**Brief**
Give the number of lines in the listing that contain the word "computer", and nothing besides.

**Recorded data**
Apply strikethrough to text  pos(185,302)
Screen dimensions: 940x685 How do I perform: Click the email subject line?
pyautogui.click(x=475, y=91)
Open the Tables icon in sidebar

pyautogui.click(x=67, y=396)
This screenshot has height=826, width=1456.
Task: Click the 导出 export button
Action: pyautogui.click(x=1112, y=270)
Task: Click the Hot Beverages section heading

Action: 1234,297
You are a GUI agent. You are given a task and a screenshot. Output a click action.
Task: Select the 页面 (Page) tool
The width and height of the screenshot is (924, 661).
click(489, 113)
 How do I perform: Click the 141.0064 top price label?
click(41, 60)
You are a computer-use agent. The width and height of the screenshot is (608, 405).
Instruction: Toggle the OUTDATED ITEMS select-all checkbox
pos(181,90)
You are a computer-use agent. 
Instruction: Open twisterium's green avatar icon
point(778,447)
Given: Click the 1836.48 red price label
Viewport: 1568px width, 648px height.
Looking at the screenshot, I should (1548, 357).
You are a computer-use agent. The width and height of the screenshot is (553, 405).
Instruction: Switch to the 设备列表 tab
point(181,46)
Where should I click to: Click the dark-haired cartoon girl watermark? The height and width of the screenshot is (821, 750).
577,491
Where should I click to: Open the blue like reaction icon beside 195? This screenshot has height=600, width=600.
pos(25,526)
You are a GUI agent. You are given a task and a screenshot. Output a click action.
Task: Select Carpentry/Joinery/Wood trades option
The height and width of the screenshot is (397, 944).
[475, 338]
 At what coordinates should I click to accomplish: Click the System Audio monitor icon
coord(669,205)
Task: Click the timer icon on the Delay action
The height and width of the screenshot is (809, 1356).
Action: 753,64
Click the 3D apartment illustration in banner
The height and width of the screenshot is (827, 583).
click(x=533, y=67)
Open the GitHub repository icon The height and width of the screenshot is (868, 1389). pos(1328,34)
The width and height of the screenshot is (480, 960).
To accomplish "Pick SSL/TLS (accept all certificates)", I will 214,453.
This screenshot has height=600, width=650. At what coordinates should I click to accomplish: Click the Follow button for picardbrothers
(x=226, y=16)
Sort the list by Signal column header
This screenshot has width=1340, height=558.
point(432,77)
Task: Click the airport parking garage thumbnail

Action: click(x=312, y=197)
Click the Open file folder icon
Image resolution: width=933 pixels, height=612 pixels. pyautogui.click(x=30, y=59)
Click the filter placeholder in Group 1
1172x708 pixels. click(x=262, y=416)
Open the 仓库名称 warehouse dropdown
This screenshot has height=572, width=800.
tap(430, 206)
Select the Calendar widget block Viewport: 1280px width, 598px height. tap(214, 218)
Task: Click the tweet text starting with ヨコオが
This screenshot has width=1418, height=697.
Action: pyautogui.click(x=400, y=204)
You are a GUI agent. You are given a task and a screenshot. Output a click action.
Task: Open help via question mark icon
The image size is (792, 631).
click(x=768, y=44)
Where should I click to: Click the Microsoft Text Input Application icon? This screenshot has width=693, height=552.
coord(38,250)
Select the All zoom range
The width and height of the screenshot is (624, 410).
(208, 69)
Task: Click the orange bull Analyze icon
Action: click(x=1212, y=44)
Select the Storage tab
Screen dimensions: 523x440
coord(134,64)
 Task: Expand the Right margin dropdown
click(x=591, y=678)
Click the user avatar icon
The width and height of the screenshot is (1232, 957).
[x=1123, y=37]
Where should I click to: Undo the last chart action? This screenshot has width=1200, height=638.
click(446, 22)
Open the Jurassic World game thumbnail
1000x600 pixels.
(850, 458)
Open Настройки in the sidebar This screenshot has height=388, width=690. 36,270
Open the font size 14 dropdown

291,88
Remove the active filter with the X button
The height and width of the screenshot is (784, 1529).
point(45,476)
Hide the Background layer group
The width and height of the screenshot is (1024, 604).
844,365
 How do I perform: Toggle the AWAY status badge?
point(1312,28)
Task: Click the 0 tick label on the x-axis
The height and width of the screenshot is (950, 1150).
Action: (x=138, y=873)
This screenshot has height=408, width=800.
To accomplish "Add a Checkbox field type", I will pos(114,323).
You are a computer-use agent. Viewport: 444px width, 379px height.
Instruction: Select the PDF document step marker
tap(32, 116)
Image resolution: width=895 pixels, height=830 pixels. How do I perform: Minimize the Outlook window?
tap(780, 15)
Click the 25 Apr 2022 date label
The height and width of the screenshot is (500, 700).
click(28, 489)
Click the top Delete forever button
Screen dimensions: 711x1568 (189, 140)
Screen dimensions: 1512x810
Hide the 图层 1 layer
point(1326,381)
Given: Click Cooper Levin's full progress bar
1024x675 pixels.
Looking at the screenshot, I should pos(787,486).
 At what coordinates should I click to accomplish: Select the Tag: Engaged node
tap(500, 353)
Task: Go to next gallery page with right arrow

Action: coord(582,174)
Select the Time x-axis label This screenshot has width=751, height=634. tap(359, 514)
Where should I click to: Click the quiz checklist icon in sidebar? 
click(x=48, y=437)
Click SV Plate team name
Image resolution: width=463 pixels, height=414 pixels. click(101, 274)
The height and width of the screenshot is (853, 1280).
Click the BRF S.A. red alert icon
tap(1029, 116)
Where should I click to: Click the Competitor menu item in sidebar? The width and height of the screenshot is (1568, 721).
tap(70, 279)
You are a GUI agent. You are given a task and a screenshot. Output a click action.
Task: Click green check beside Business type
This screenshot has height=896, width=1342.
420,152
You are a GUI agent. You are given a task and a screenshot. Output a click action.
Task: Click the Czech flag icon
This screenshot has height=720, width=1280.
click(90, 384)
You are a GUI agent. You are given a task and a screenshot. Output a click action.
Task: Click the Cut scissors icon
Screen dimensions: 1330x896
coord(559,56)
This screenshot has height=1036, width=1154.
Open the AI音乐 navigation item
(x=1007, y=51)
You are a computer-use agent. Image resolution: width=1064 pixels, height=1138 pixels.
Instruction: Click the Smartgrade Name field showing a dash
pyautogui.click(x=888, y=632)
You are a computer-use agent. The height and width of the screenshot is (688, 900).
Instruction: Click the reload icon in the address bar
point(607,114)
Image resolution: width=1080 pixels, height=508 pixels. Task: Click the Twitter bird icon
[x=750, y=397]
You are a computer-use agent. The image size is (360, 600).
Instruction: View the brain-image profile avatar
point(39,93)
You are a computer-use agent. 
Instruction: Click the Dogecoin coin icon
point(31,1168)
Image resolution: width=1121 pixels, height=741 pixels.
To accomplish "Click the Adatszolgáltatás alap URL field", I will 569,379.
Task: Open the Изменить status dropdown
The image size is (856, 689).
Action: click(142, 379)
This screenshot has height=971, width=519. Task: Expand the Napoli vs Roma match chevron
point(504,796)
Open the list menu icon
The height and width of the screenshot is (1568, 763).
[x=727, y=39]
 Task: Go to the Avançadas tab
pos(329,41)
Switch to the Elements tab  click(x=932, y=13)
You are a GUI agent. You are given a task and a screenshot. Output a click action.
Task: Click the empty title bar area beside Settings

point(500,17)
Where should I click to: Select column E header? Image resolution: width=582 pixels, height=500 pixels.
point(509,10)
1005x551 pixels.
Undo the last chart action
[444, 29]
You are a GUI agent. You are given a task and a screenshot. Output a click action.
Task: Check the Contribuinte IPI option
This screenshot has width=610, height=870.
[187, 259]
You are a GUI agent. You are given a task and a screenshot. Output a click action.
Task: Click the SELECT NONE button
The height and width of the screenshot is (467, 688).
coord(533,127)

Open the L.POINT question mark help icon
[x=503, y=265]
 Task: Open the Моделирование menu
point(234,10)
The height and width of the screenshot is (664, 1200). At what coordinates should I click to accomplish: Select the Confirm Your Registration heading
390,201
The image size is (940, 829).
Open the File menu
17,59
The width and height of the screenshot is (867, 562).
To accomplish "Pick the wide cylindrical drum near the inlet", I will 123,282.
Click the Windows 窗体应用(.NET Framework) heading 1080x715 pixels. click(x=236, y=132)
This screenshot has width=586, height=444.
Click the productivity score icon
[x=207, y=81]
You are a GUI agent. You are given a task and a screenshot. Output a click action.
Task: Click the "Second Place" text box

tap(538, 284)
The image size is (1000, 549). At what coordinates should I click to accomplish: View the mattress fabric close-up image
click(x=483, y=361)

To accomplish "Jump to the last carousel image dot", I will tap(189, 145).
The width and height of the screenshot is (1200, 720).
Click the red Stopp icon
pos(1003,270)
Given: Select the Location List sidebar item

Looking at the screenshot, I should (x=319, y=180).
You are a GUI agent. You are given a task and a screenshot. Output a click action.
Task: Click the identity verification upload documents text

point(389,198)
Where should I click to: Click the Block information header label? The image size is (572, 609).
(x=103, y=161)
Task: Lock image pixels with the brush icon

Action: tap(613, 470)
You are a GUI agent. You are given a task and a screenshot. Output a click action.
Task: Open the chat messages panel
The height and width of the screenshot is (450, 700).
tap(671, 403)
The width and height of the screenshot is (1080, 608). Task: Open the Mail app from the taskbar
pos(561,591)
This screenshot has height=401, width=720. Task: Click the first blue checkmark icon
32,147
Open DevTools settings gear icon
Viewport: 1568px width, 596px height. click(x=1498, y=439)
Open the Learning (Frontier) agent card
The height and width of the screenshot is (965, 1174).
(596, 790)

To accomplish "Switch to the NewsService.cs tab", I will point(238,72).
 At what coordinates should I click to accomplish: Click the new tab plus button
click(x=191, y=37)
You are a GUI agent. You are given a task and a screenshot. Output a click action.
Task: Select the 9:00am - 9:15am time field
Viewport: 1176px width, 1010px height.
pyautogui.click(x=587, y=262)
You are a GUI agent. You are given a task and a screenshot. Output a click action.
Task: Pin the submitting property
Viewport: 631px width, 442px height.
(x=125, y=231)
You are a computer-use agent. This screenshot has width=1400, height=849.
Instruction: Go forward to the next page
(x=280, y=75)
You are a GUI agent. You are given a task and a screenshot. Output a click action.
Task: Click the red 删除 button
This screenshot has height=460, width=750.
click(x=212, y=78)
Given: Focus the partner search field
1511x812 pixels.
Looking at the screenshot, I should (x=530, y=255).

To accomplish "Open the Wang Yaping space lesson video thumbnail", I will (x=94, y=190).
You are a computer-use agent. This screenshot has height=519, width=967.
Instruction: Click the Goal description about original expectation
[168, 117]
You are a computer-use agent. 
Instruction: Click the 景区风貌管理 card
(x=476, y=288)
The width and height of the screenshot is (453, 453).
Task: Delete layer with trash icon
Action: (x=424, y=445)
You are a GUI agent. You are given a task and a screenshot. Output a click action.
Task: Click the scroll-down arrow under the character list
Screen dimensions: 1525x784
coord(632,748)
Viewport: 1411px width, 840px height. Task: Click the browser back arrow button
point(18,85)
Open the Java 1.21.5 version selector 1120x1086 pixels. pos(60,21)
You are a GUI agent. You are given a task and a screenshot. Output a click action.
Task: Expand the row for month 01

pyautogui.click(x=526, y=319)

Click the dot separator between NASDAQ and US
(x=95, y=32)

**Response area**
11